The Cybersecurity and Infrastructure Security Agency released a script Tuesday night to help organizations attempting to recover virtual machines affected by a spree of global cyberattacks targeting VMware ESXi servers.
The so-called ESXiArgs ransomware variant takes advantage of two-year-old vulnerability that attackers are able to remotely exploit. Last weekend, the attacks prompted warnings from several European cybersecurity authorities to quickly patch the OpenSLP bug.
It’s unclear how widespread the campaign is and who is behind it, however, France’s CERT-FR said that they became aware of the campaign starting on Feb. 3. The Austrian CERT noted that they saw at least 3,276 systems impacted worldwide using scans from Censys, a firm that indexes internet-connected devices.
The script released Tuesday is at least partially based on a recovery tutorial by cybersecurity researchers Enes Sonmez and Ahmet Aykac.
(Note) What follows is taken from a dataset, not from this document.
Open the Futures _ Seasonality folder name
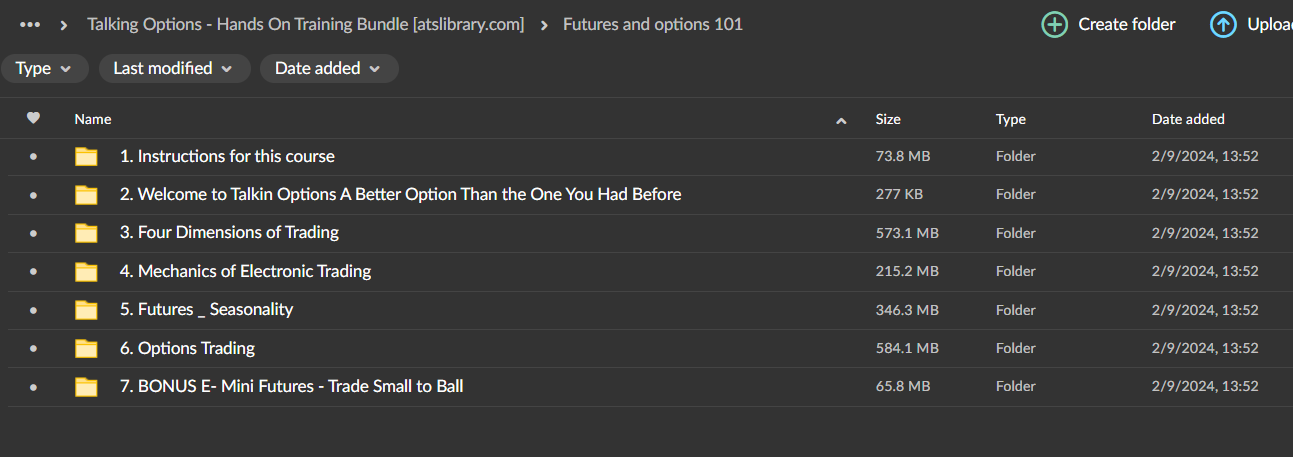 [x=206, y=310]
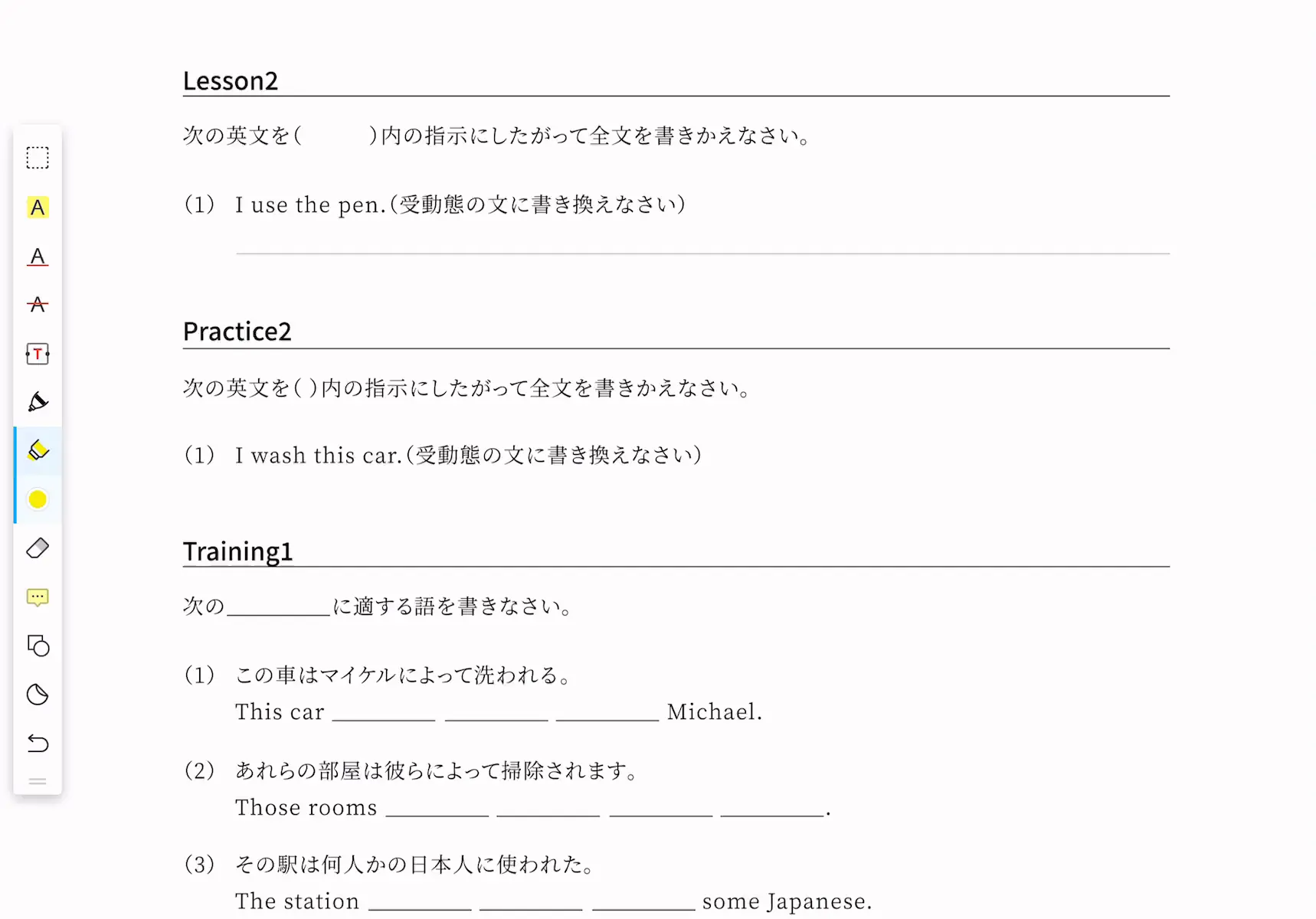Select the eraser tool
Screen dimensions: 1316x919
tap(38, 548)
It reconstructs VM metadata from virtual disks not encrypted by the ransomware.
However, CISA also warned that they are not going to assume any liability for damage caused by the script. “While CISA works to ensure that scripts like this one are safe and effective, this script is delivered without warranty, either implicit or explicit,” CISA wrote.
CISA did not immediately respond to request for comment or how widespread the ESXiArg campaign may be in the U.S.